__Document section__
---*---
NERSCPowering Scientific Discovery Since 1974

RESOLVED: Projectb filesystem outage July 9, 2012

July 9, 2012 (0 Comments)

 

The projectb filesystem had a hardware failure that potentially generated I/O errors.  The filesystem logs indicate that the earliest abnormal event on the filesystem occurred at 9:19AM and the filesystem was taken down for maintenance at 10:42AM.  The filesystem returned to service at 11:20AM.  Jobs running on the cluster would not have been able to read from or write to the projectb filesystem between 10:42AM and 11:20AM.
 
Between 9:19AM and 10:42AM one out of the 20 GPFS controllers on projectb was down, and didn't failover (as it should have).
 
This means:
1/20 file I/O operations could have failed between 9:19AM and 10:42AM
 
If your job was performing a large number of short reads and writes, then there is a better chance you were affected.
 
Any data that was successfully written (to a complete file) is good.
---*---
__Source material__
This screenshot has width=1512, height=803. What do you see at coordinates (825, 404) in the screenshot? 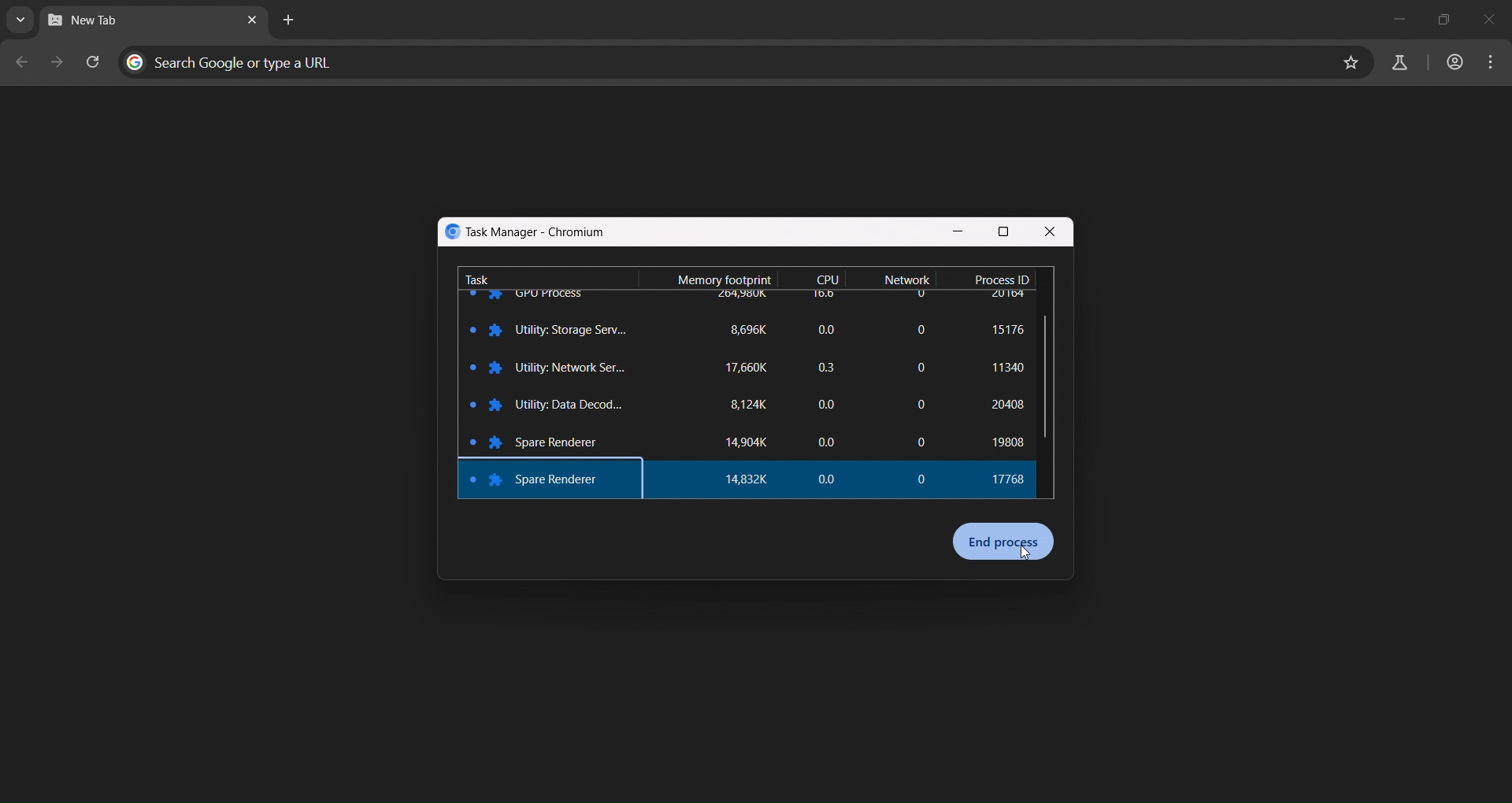
I see `00` at bounding box center [825, 404].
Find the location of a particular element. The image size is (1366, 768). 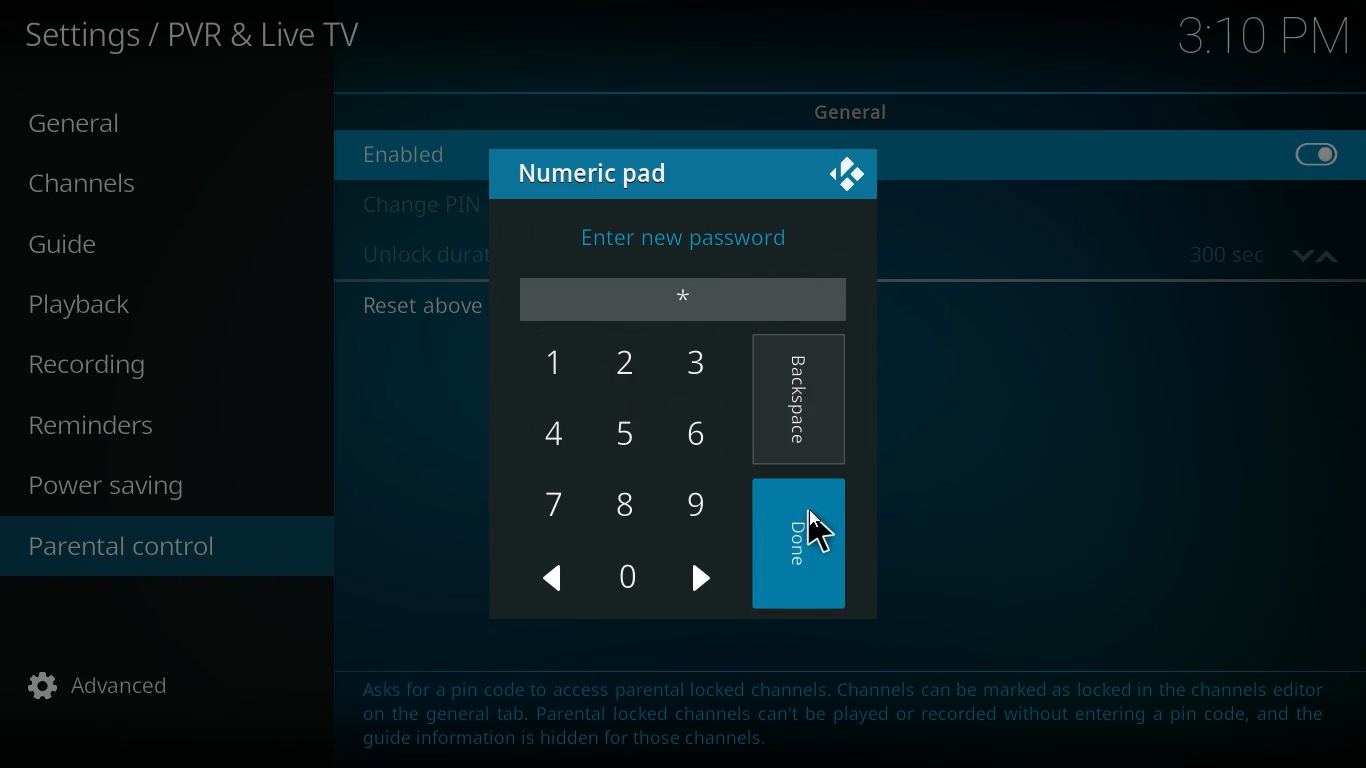

numeric pad is located at coordinates (602, 172).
---*---
__Written exercise__
Say whether each statement agrees with the projectb outage notice, answering yes or no and quoting the notice's deciding words: 1. The filesystem was back in service at 11:20AM. 2. The GPFS controller that went down failed over as intended. 3. Jobs doing many short reads and writes had a smaller chance of being affected.

__Answer to this exercise__
1. Yes: "The filesystem returned to service at 11:20AM."
2. No: "didn't failover (as it should have)"
3. No: "If your job was performing a large number of short reads and writes, then there is a better chance you were affected."